The current or market interest rate is calculated primarily on the basis of the relationship between the supply of money and the demand of borrowers. When the supply of money available for investment increases faster than the needs of borrowers, interest rates tend to fall. Similarly, interest rates tend to rise when the demand for investment funds grows faster than the supply of available funds faced by those demands.
Returning to the issue that concerns us, the existence of three different classes of capitalization requires the use of different interest rates that are adapted to each class in particular, defining them based on previously established assumptions. Thus we find:
I. Periodic capitalization
- Nominal rate (i): Also known as both by one or simply as an interest rate, it is the profit generated by a capital of $ 1 in one year; that is, it is equal to one hundredth of the ratio or as a percentage (profit produced by a capital of $ 100 in one year).
We can also define it as the annual interest rate that governs during the period of the financial operation; This means that compounding occurs in the period in which the rate is indicated.
Generalizing, when time n and the period in which rate i is expressed coincide with capitalization, rate i is said to be nominal.
It appears in the compound interest amount formula M1 = C (1 + i) n.
- Effective rate (i '): It is the amount times one that, applied to a capital C in n periods, produces an amount M2 equal to the one obtained using the proportional rate m times in each of the n periods with subperiodic capitalization.
It appears in the amount formula M2 = C (1 + i ') n, so that M2 = M3. Starting from this last equality, we can express the effective rate as a function of the proportional rate:
M2 = M3
C (1 + i ') n = C (1 + i / m) nm
1 + i' = (1 + i / m) m (We simplify C and n.) I
'= (1 + i / m) m - 1 (We solve for i '.)
II. Subperiodic capitalization
- Proportional rate (i / m): When compounding is done every fraction of time m times less than the period considered n, a rate m times less is also taken; the latter results from the quotient between the nominal rate i and the number of sub-periods m, and is the rate commonly called proportional.
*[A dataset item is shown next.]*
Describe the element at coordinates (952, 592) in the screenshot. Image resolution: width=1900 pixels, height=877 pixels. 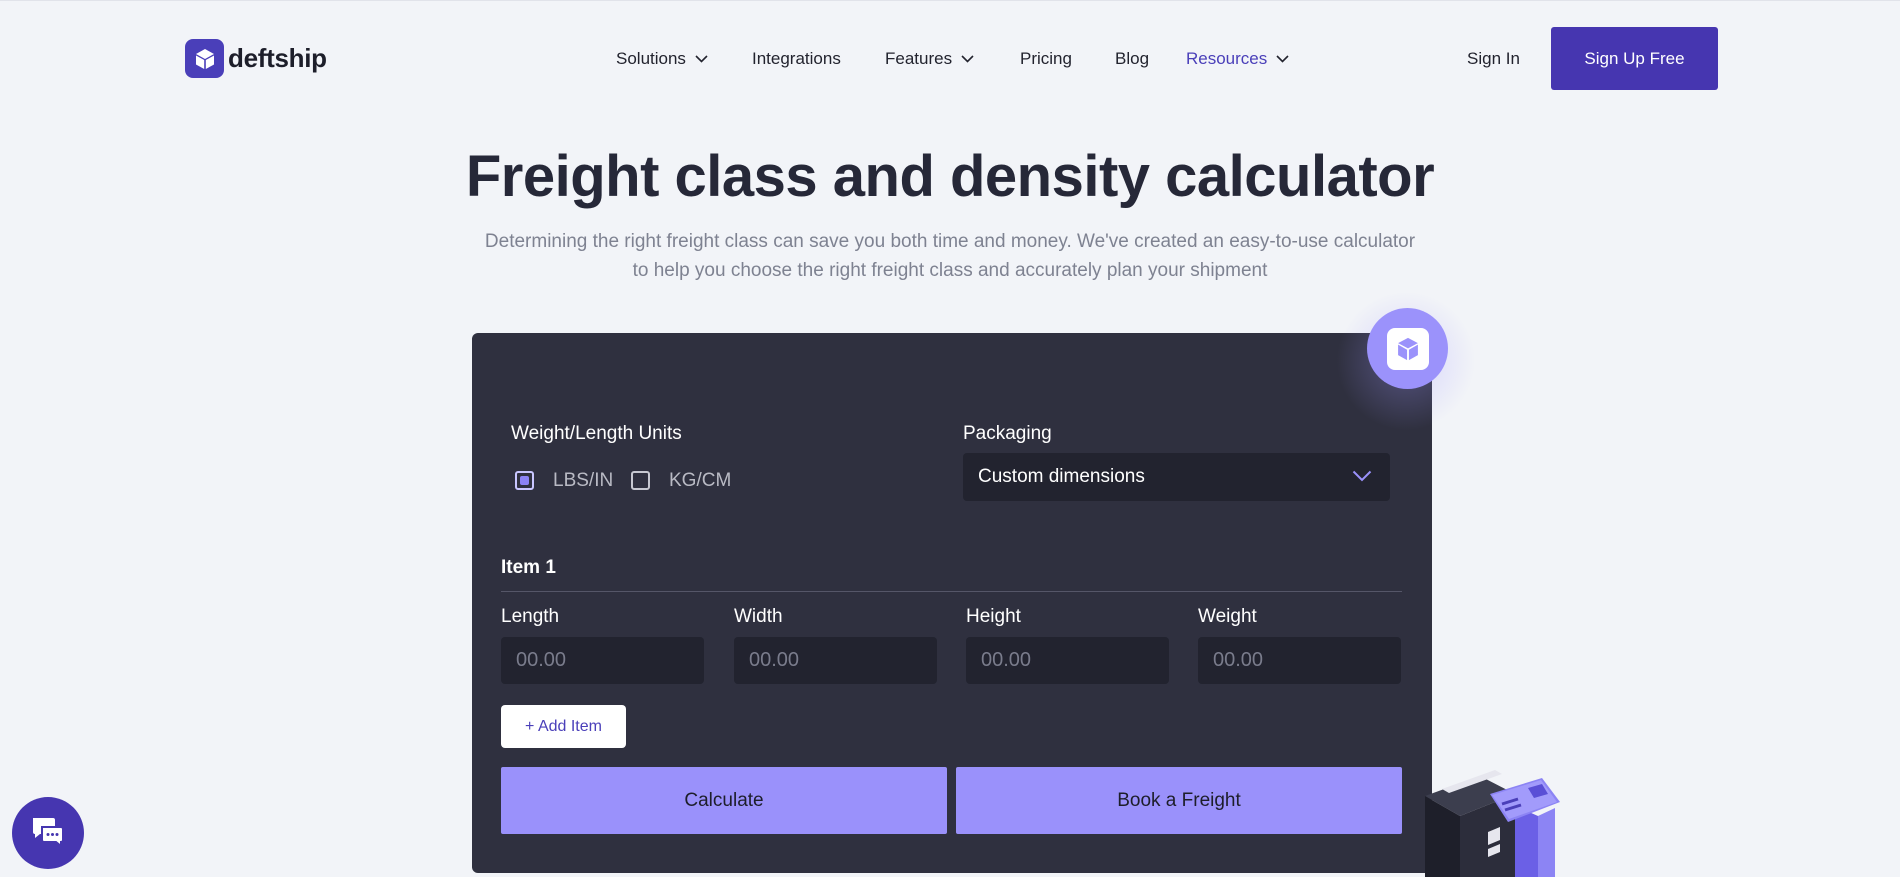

Thus, for example, the rates proportional to i per 1 per year are: for the semester, i / 2; for the quarter, the i / 4; for the month, i / 12 times 1; etc.
It is applied in the formula of amount M3 = C (1 + i / m) n m.
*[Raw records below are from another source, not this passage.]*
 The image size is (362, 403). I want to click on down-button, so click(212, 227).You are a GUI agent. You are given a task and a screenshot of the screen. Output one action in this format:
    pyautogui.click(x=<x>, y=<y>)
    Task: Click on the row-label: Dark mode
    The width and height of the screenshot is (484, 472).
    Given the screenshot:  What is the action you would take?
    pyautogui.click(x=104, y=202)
- Equivalent rates (im): They are those that, corresponding to different capitalization periods, make the capital acquire the same definitive values, also equal, after the same time.
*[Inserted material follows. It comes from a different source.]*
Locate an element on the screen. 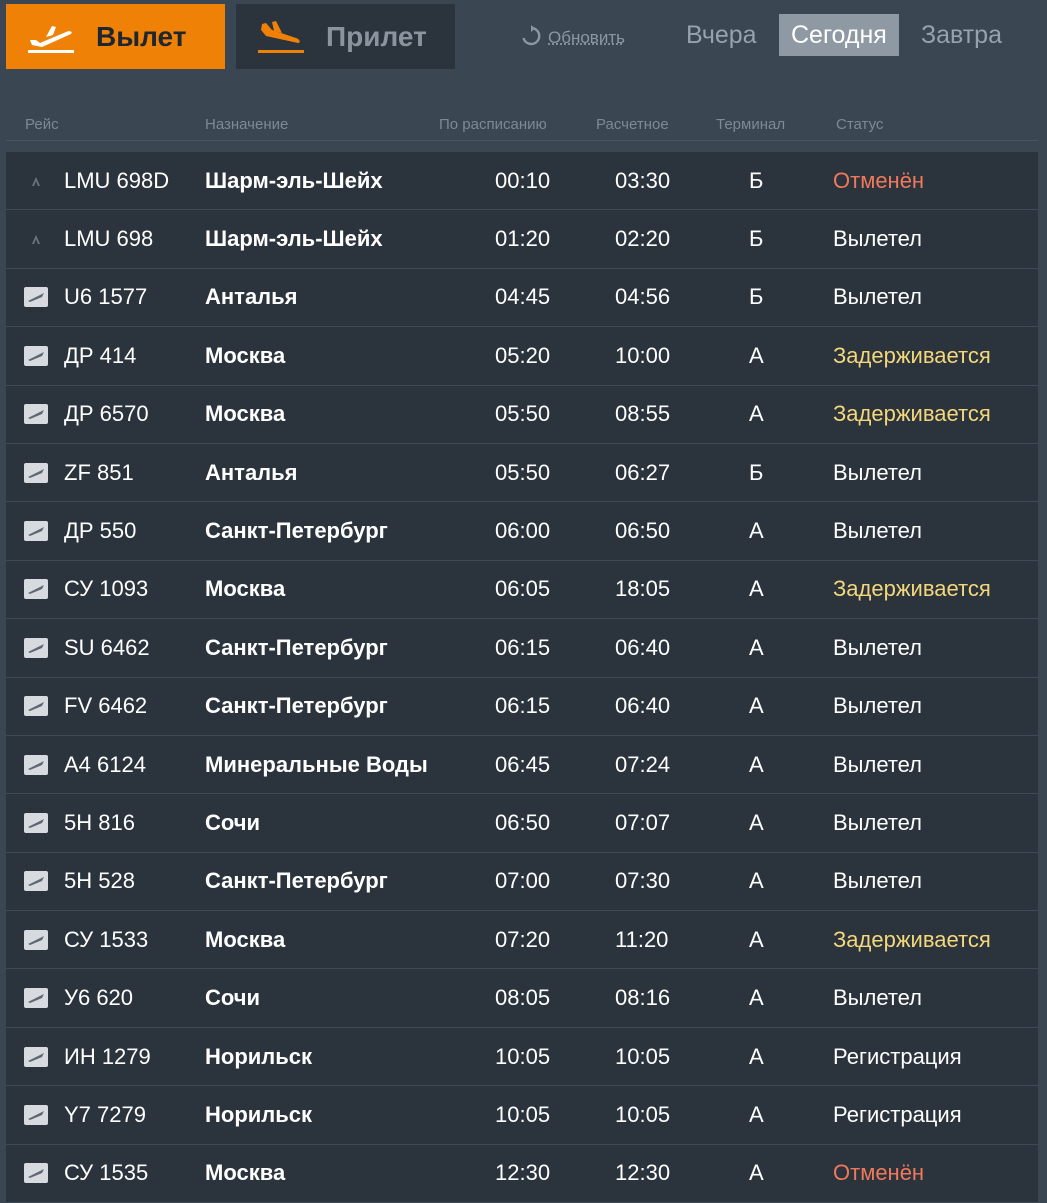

They can also be defined as subperiodic rates that, capitalizing m times in the period, produce at the end of the same amounts as with periodic capitalization and nominal rate.
The equivalent rate is used in the amount formula M4 = C (1 + im) nm, so that M1 = M4. This last equality allows us to express the equivalent rate as a function of the nominal rate:
M4 = M1
C (1 + im) nm = C (1 + i) n
(1 + im) m = 1 + i (We simplify C and n.)
Im = (1 + i) 1 / m - 1 (We isolate im.)
III. Continuous capitalization
- Nominal rate (i): Same nominal rate, periodic compounding. However, in this case it does not appear in the base of the capitalization factor, but in the exponent of the formula of amount at continuous interest M5 = C ei n. The maximum possible amount is thus obtained Instantaneous rate (d): It is the one that, applied to a capital C in n periods with continuous capitalization, produces the same amount (M6) as that obtained when using the nominal rate i in the same time and with the same capital but with periodic capitalization (M1).
Using Differential Calculus terms, we also say that it is the change of $ 1 in an instant.
It is used in the formula of amount at continuous interest M6 = C edn, so that M1 = M6. We can express the instantaneous (constant) rate as a function of the nominal rate:
M6 = M1
C edn = C (1 + i) n
ed = 1 + i (We simplify C and n.)
D ln e = ln (1 + i) (We apply ln member to member.)
D = ln (1 + i) (Since ln e = 1, d is cleared.)
Consulted bibliography
- José González Galé, "Interests and Certain Annuities", Macchi.Murioni-Trossero Editions, "Financial Calculation Manual", Macchi Editions, 1999. Miguel M. Tajani, "Financial Mathematics", Cesarini Hnos. - Editors, 1986. Notes from class Various economics texts.